Here, she talks about her fascination with the Civil War
and how, alongside historical research, her compulsion to acquire practical
skills - rowing, bicycle restoration, food preserving, gardening - helps her
create vivid fictional worlds.
PJ: Why did English Civil War so capture your
imagination?
MMcC: It's the sense that people were politically passionate
then. They thought things really
mattered and were willing to fight for them. I found the Putney Debates and the writings of Gerrard Winstanley
particularly fascinating: ordinary people, living in an age of Divine Right,
groping towards notions of political justice and equality. I'm frustrated by
the political stagnation in the UK and the way that spin and image have
replaced ideas but I hope I don't romanticise the seventeenth century. I'm not
saying I would have liked to live then. On the purely physical level, any
modern person would find that period intolerable. Few things amuse me more than 'historical' films in which
everybody has perfect teeth, clothes (including stays) that slither off during
love scenes to reveal tanned, honed bodies (no fleabites) and no sense of the
sheer discomfort of being alive before the age of insulation, anaesthetics and
washing machines. Except
during scenes of childbirth, of course - plenty of howling then.
PJ: At the
heart of The Wilding is a real and shocking incident that occurred during the
Civil War [to say more would give too much away]. I gather you discovered this
while researching As Meat Loves Salt. Did you always know it would grow into
another novel?
MMcC: No, I didn't.
I didn't even make a note of it at the time, but the incident stayed
with me. Even though everyone
concerned had died centuries before, I couldn't think of it without pain. The first glimmerings of the novel grew
out of the question: How could such a shocking thing have happened? The person
involved either lacked protectors or had fallen foul of the community _ or
perhaps a powerful individual within it.
I read a blog entry this week in which a reviewer noted her 'amazement'
at this incident. While 'it
really happened' is not a defence of fictions, I found it ironic that this is
the only part of the book that has any basis in fact. I've recently been contacted by a Mr Joe McCann (no
relation) whose wife's ancestors lived in Doulting (the village concerned)

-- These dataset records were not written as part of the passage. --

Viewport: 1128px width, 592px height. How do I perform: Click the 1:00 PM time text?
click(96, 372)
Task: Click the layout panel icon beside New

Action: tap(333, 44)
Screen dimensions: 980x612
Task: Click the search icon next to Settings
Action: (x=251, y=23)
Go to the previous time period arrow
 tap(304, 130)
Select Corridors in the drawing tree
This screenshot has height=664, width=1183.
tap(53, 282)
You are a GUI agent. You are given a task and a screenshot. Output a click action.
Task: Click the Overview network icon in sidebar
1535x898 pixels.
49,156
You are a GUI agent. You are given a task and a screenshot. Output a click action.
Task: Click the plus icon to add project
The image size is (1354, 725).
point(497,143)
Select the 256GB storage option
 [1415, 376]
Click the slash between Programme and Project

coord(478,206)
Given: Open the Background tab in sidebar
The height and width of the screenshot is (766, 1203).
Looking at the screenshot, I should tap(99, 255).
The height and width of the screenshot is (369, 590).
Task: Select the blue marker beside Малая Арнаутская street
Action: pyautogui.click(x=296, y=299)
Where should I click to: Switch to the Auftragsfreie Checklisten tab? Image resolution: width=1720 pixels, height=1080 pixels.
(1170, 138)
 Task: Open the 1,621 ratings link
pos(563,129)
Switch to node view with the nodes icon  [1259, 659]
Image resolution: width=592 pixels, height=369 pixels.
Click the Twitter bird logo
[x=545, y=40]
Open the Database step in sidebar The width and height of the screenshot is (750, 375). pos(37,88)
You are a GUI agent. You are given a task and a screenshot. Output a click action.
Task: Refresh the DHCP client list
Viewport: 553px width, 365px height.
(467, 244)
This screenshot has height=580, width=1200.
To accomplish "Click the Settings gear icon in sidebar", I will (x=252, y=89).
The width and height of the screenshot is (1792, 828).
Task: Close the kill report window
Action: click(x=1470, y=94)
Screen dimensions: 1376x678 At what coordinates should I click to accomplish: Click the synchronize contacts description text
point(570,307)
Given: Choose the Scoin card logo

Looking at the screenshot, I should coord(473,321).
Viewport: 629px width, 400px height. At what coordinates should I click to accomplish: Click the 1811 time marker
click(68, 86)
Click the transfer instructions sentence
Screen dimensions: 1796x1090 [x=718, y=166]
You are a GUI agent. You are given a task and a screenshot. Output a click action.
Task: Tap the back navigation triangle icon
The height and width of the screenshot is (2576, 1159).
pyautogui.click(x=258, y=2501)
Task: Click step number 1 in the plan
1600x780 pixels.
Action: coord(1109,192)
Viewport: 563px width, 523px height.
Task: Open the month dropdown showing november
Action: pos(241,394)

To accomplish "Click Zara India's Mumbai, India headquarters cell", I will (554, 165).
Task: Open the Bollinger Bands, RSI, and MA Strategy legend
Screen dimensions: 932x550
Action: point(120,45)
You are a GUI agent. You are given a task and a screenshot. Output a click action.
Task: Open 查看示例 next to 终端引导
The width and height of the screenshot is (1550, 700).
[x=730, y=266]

during the period I was writing about; apparently the real-life victim was from
another village, not Doulting, which might partly explain what occurred.
PJ: The Wilding is set 30 years on from
the Civil War, during the Restoration period. What drew you away from the King
to explore restoration of a different kind?MMcC: Charles II is a gift to
historical novelists: traumatised in youth, witty, libidinous and unreliable, surrounded
by libertines and power-mongers.
I'm not immune to the appeal of the Merry Monarch, but I'm more
interested in how people lower down the feeding-chain conducted their lives. That means giving up the gorgeous
descriptions of palaces and feasts (and I'm not immune to these either) but it
also confers greater freedom in that readers don't already 'know' the
characters from history or from other novels.
Also, I'm always interested in denial, both in fiction and
in real life. In the Restoration
period there was considerable hushing-up and rewriting going on. The Restoration court ostensibly
championed Shakespeare's plays but in fact the plays were rewritten to geld
them of potentially subversive elements and used as Stuart propaganda. Further
down the pecking order, Englishmen who had fought in the Civil War had to live
with the knowledge that they had killed fellow English, perhaps people known to
them or even related; there were families who divided along political lines
during the war. How do you get
over that afterwards?
PJ:
'Respectable and corrupt, like the times' says your character at one point. Was
writing about those times a way of commenting on our times?MMcC: Somebody wrote
that there are two kinds of historical novel: the kind that shows how different
'they' were from 'us' and the kind that brings out our essential
similarities. I'm interested in
this distinction, though I think that any novel that doesn't at least attempt
to bridge differences will fail to engage its readers. I didn't set out to comment on our
times but at some level I think most times are 'respectable and corrupt'.
PJ: Can you tell us about your writing process - how you
connect, imaginatively, to those times?MMcC: I recently read an introduction to
Hardy's Tess of the d'Urbervilles which suggests that Hardy's most intense
imaginative connection is with the love triangle, in which he 'is' Tess and
also Alec and Angel. In the
process of writing the novel, this primal material is to some extent overlaid
by other interests: archaeology, the question of divorce, Darwinism and so
on. I don't know if this is really
true of Hardy's mental processes but I recognised it as a good description of
my own. I become intrigued by a
character, often at a moment of crisis, and identify emotionally at some level
with their dilemma. As I ponder
the how and the why the plot begins to crystallise.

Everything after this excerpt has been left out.